ACTION ITEM:
Work out how many lines below contain "toolbar". Provide only the figure.

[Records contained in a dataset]
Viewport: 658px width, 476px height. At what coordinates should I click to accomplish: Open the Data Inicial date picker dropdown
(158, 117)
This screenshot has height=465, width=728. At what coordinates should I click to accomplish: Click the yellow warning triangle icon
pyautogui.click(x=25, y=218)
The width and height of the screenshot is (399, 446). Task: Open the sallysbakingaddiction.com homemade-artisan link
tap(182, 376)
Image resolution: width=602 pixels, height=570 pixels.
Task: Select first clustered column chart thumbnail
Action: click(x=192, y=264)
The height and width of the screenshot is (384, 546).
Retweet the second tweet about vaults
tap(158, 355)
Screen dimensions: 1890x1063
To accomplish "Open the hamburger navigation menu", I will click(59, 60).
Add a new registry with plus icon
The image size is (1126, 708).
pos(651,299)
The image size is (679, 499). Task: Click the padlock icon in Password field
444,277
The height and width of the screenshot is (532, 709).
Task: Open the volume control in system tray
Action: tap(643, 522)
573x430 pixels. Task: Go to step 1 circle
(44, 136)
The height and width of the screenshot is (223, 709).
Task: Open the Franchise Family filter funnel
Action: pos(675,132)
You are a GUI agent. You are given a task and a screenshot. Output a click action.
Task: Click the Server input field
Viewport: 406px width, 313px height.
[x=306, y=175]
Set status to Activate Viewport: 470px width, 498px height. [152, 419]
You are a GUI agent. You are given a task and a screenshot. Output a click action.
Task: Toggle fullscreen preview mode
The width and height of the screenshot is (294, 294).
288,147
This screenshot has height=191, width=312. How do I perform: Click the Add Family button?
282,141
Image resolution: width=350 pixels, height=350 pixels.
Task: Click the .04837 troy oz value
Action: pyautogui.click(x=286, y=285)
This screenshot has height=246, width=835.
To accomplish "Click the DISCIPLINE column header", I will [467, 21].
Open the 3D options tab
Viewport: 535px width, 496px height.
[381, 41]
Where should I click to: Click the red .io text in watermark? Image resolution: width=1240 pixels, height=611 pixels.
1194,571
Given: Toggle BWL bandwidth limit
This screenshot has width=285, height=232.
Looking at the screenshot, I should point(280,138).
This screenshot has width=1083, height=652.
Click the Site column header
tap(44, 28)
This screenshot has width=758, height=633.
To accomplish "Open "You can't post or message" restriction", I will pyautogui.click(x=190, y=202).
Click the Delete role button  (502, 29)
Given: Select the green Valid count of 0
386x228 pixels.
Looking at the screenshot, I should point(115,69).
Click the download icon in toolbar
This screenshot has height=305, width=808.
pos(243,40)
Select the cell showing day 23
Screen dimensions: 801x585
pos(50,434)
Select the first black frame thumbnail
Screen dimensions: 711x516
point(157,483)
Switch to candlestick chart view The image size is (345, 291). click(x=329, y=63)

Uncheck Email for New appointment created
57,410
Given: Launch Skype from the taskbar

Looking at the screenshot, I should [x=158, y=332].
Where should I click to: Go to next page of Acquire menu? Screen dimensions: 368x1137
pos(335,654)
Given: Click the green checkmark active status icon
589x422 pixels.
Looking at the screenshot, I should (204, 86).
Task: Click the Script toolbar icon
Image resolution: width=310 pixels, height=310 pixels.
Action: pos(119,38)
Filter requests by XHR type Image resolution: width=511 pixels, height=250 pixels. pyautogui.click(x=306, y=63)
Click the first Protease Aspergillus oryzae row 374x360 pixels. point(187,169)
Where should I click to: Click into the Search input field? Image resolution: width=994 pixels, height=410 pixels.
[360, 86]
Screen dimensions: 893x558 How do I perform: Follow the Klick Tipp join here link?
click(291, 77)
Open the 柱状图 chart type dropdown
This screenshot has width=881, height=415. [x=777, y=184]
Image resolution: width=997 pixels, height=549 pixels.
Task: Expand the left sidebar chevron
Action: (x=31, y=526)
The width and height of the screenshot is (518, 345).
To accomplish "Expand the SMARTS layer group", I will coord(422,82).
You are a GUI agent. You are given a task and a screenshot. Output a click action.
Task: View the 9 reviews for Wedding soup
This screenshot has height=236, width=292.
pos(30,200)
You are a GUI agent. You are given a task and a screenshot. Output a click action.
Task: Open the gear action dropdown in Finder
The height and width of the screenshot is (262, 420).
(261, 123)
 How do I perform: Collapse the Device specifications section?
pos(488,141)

REPLY TO THE TASK:
2